NOTES FROM THE DUMP

Friday, April 3, 2009

“NOBODY LOOKS GOOD IN SPANDEX…” (from NFTD Archives)

…I exclaim to the silvered glass, “…don’t think you’re the exception, you’re not, your wattles show, your jiggly adipose tissue flounces around behind all that rubber like silly putty and the tire wound round your plus-40 waist is stretched so taut your blue varicose veins are translucent…” I peel the shorts off like they were cosmolene and decide not to go jogging after all, nor ride the mountain bike nor for all that, nothing exerting I am bound for today, but rather another sedentary day of letting the muscles atrophy and flatten against this chair seat. Yawwwn…
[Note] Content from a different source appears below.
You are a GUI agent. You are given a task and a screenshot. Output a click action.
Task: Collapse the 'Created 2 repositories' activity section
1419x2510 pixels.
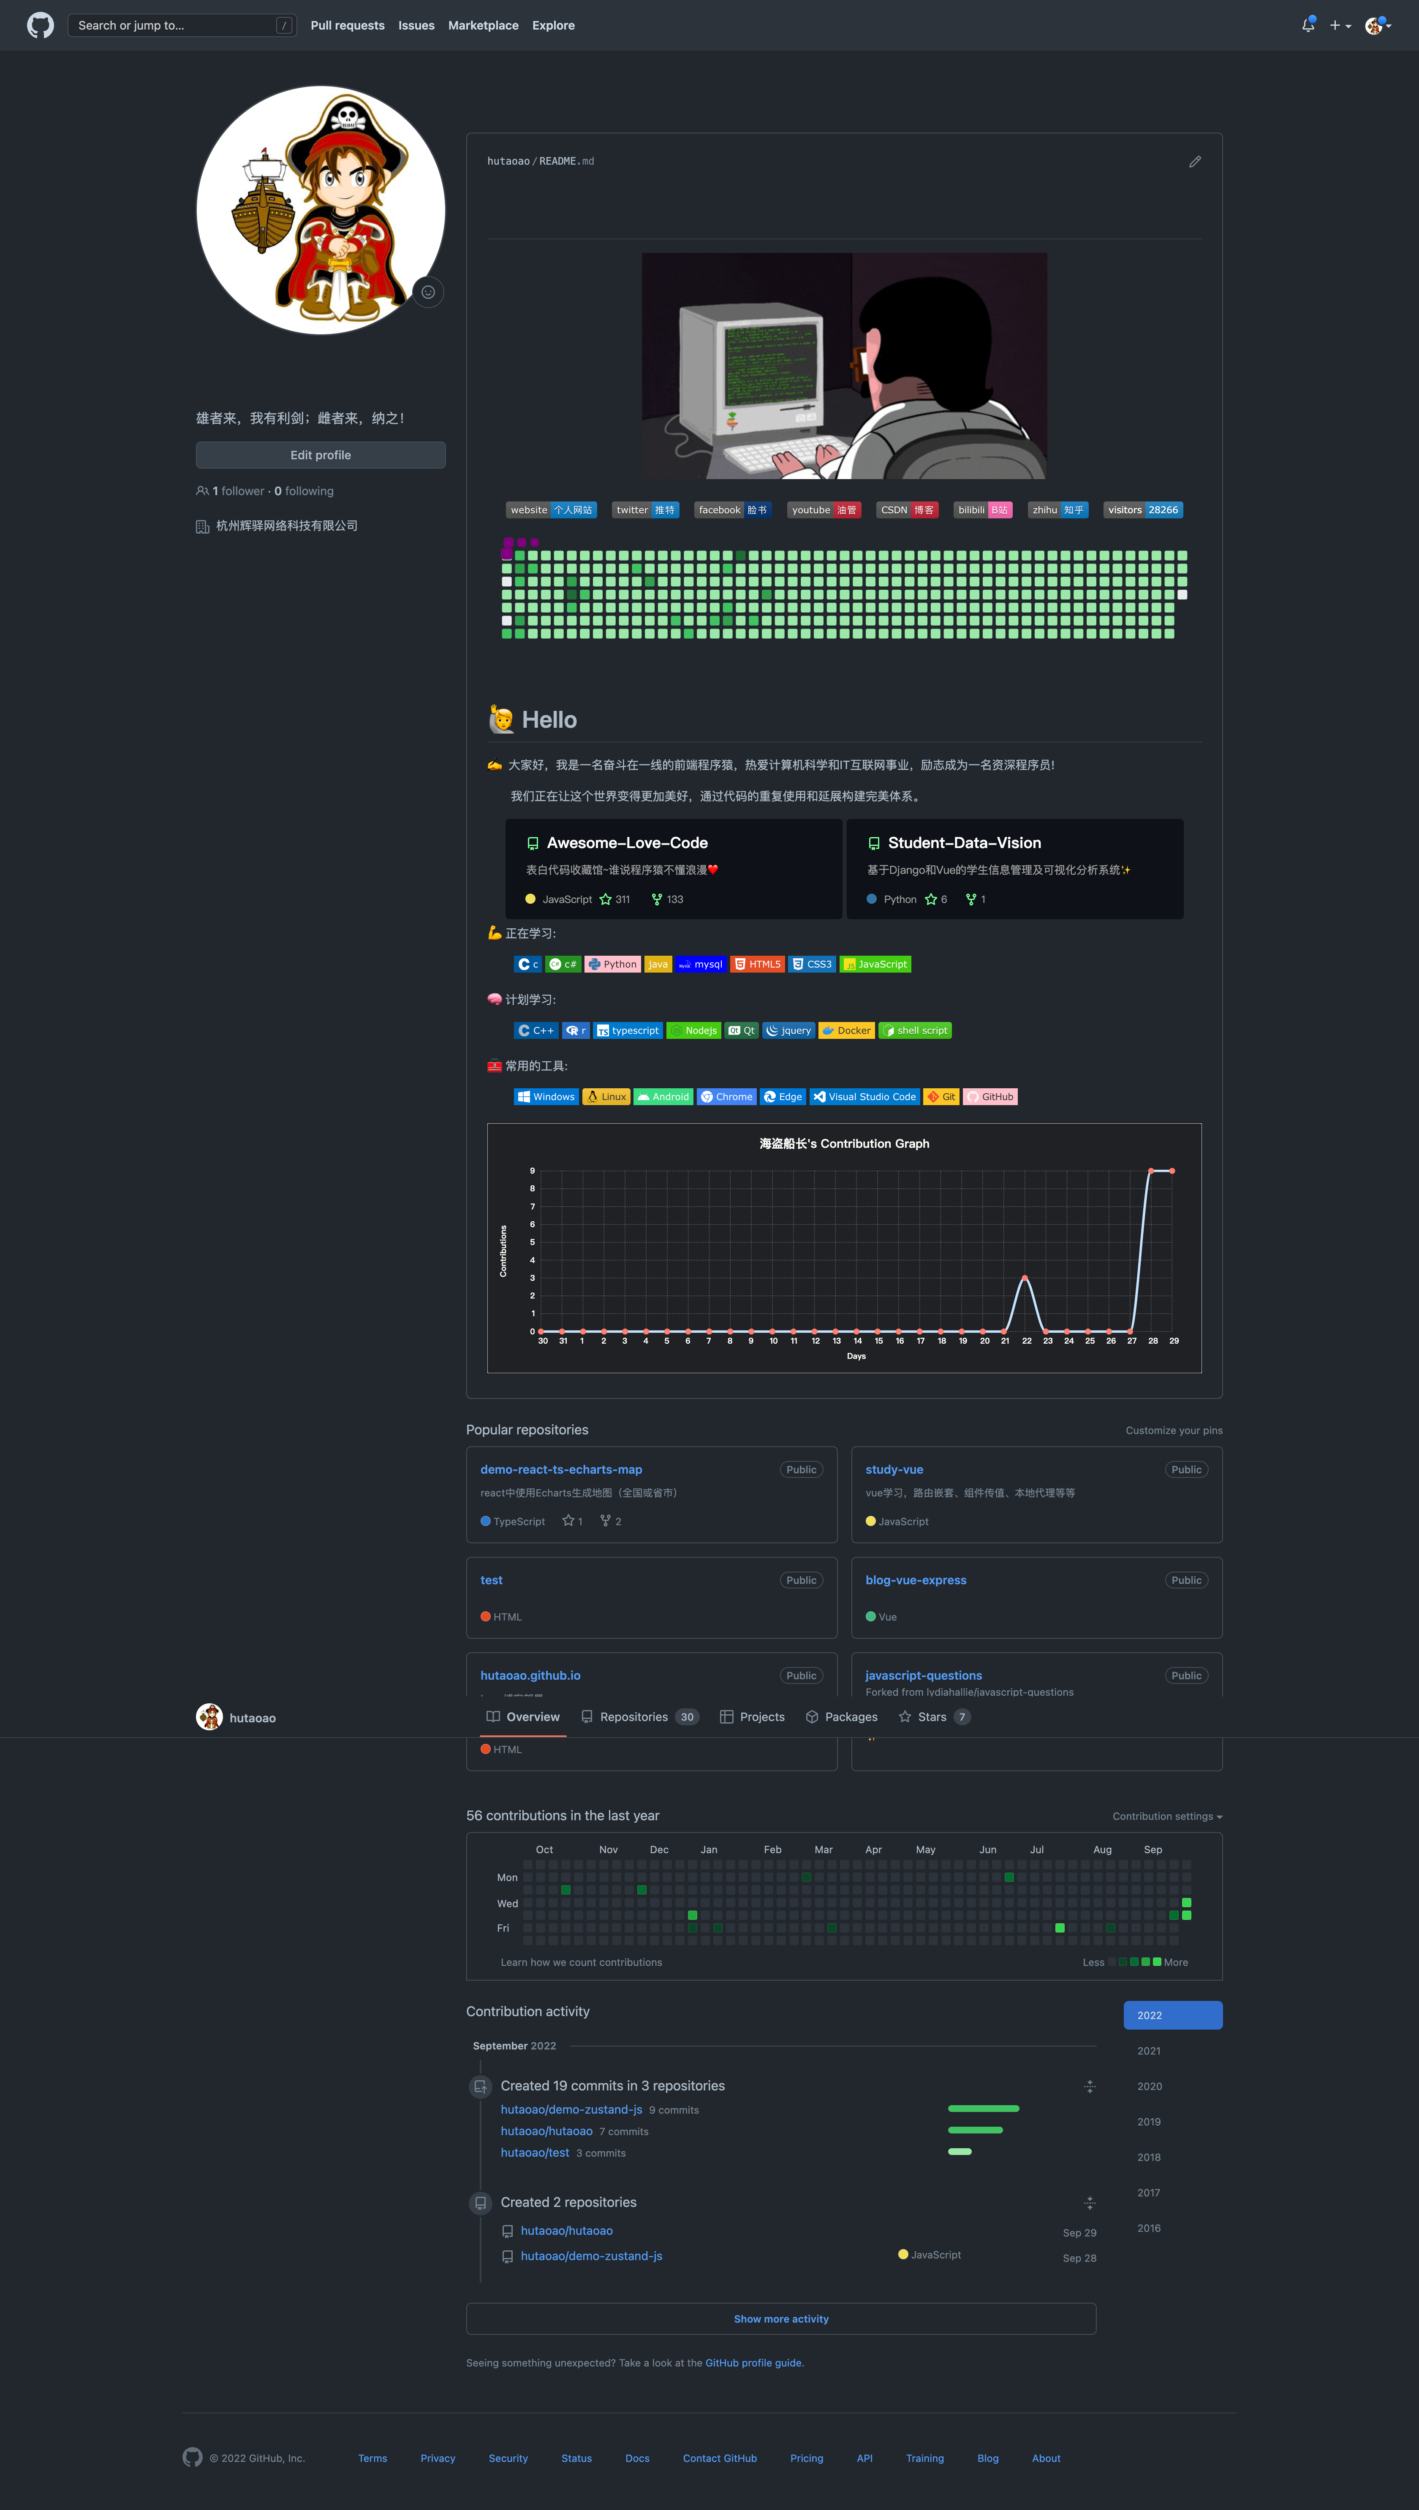pos(1090,2202)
Spandex, bicycles, jogging…what a nightmare!
Now roller blading, that’s something I’m hip to; it’s a spectator sport only, at least for me, but how supple the human form rippling down the byways on roller blades, don’t you think? Well, here again, unfortunately at that I suppose, this sporting observation is predicated on looks, appearances. Does she/he have the pecs, the abs, the boobs, the ass? I doubt that I, weighing in at a cool 1/8th of a ton, would attract much more than a little tittering attention as I thundered past on painfully-bended ankles, rippling the sidewalk as I rumbled over it like a train pressing down the tracks; no, I probably would not cause quite the stir a 19-year-old hardbelly – male or female – would cause as they flashed by.

I was never blessed with your basic beautiful body nor handsome face, if blessed is the word I want; I’ve had to settle for keen intellect, clever wit and charm, plus my natural animal magnetism, erudition and disarming modesty to get me by.
Who needs spandex?

Like Beethoven I want to be...

…tormented by my ills and aging (since I have them to deal with anyway) into creations of unsurpassed genius – painting paintings the likes of which have never been seen, writing my literary self into the literal history books, there to repose as a national treasure, ah yes, if life is to be an abbreviated trial then let it produce works transcending time; alas, unlike Beethoven, no genius I; plus I’m burned out, can’t hold any interest in holding a paintbrush but for a few unremarkable moments, dabs and splatters on a dusty canvas; and as for writing, ah me, the torrent of pithy remarks, of incisive wit and ever the clever, timeless commentary so much a part of my deathless (until now) prose and a certified trademark of NFTD, has become a dry wash dusted with alkali.